To confirm the calibration accuracy, the user can refer to several frames, and observe how the grid displayed on the XY plane of the respective frame compares against the point cloud. Following are the relevant frames and their description.

  • base_link: This frame should lie on the floor and be aligned with respect to the car. If the launcher parameter broadcast_calibration_tf is set to True, it displays the calibration result, whereas if the parameter is set to False it displays the frame before the calibration process. It defaults to True
  • initial_base_link: This frame represents the original values before the calibration process. It is used to easily switch between the before/after calibration views in order to evaluate how the calibration changed.
  • ground_plane: This frame lies on the detected floor, and from this frame, the roll, pitch, and z values are extracted for the output values. Conversely, its x, y, and yaw do not bear relation with the calibration output (since these values can not be estimated using this method).

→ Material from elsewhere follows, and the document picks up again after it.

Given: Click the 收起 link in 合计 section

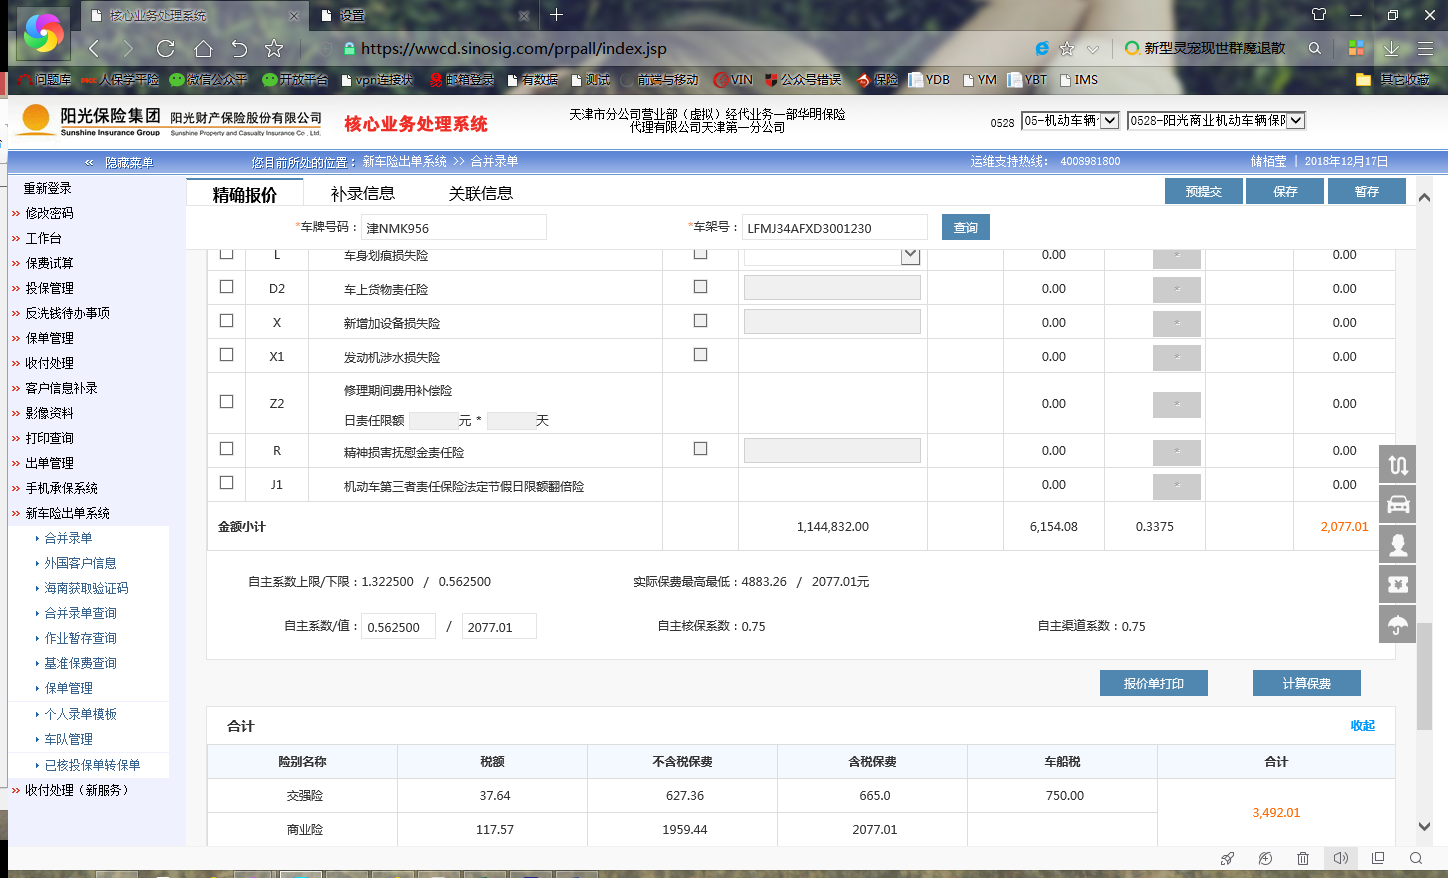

After selecting the frame to evaluate, the user must set the camera in a convenient place to check if the point cloud lies on the respective frame's XY plane. To do this, it is recommended to put the Rviz camera in FPS mode and set both the z and pitch values to 0 (this is done by default in the provided rviz profile) and set the x, y, and yaw values to the selected evaluation position and orientation. A good location corresponds to the origin of the frame while varying the yaw since it allows evaluating the calibration from the perspective of the robot.

Another way to evaluate the calibration is to check which points of the point cloud are considered inliers in the model. This calibration estimated the ground plane via RANSAC, in which a model is estimated and those points that agree with the model are considered inliers. As such, if the estimated model is suspected to be incorrect, by checking the estimated inliers the user can get insight into whether there is a problem with the estimation or with the environment itself.